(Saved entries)
----------------
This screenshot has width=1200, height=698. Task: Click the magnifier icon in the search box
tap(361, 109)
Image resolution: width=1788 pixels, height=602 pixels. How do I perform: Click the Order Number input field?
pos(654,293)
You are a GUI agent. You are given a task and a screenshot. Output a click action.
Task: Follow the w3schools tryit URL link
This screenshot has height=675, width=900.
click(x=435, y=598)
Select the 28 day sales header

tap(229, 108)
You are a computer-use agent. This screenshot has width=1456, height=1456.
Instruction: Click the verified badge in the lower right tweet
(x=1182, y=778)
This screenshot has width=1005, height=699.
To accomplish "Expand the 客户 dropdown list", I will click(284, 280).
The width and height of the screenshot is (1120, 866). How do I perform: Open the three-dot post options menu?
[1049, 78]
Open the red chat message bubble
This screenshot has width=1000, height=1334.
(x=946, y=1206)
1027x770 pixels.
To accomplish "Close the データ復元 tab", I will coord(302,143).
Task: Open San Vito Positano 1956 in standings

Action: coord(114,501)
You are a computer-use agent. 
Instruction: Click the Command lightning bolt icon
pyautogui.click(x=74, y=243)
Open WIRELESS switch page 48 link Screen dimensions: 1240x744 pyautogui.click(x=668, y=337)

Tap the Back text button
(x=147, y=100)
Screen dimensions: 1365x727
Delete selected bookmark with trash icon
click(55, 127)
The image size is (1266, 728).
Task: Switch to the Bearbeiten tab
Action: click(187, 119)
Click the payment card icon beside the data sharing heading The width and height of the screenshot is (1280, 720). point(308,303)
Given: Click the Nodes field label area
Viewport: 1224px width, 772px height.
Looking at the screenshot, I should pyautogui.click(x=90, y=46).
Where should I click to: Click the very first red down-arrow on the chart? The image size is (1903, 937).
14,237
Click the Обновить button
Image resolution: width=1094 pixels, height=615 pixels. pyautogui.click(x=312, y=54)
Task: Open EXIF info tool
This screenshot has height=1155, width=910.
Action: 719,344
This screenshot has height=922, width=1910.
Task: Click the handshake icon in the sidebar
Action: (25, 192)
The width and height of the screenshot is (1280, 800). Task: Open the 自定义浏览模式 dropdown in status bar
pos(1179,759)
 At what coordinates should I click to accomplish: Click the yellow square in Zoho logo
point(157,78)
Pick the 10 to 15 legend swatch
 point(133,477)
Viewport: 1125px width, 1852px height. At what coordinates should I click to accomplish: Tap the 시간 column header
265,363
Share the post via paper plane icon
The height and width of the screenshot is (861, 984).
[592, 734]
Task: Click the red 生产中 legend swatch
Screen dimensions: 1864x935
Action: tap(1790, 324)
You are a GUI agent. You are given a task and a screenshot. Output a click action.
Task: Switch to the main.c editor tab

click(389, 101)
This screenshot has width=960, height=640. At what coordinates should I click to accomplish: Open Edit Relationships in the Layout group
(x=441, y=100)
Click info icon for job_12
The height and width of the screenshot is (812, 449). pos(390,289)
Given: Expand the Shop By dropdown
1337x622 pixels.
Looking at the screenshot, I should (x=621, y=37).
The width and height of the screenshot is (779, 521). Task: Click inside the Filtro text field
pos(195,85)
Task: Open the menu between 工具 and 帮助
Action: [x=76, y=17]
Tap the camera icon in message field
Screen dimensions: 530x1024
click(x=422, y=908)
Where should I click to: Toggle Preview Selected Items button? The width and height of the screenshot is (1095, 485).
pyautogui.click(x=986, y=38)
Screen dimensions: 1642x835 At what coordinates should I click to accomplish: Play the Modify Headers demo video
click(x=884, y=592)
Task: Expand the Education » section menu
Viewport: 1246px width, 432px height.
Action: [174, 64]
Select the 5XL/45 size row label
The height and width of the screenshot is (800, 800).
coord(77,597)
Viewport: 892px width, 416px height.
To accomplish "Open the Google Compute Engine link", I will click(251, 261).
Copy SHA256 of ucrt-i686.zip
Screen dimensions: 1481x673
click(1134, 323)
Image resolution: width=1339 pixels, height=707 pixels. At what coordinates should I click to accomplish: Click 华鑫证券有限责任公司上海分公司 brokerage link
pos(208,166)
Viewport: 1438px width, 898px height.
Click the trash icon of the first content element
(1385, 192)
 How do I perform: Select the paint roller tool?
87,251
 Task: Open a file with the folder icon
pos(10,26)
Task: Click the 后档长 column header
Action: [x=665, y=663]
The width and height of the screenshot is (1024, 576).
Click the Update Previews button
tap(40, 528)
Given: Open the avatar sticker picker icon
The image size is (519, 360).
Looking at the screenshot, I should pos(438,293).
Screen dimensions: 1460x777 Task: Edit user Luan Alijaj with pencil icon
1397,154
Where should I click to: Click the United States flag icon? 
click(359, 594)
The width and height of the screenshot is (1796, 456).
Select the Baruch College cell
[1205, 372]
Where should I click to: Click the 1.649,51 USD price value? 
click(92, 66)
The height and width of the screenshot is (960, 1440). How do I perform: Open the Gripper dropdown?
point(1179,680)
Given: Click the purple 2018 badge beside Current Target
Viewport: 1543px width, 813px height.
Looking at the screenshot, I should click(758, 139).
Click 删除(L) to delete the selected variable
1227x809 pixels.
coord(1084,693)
----------------
TASK BRIEF
Look through the records and copy down every line that holds "will".

COMPLETED EXERCISE
To accomplish "Expand the 客户 dropdown list", I will click(284, 280).
To accomplish "Close the データ復元 tab", I will coord(302,143).
To accomplish "Open the Google Compute Engine link", I will click(251, 261).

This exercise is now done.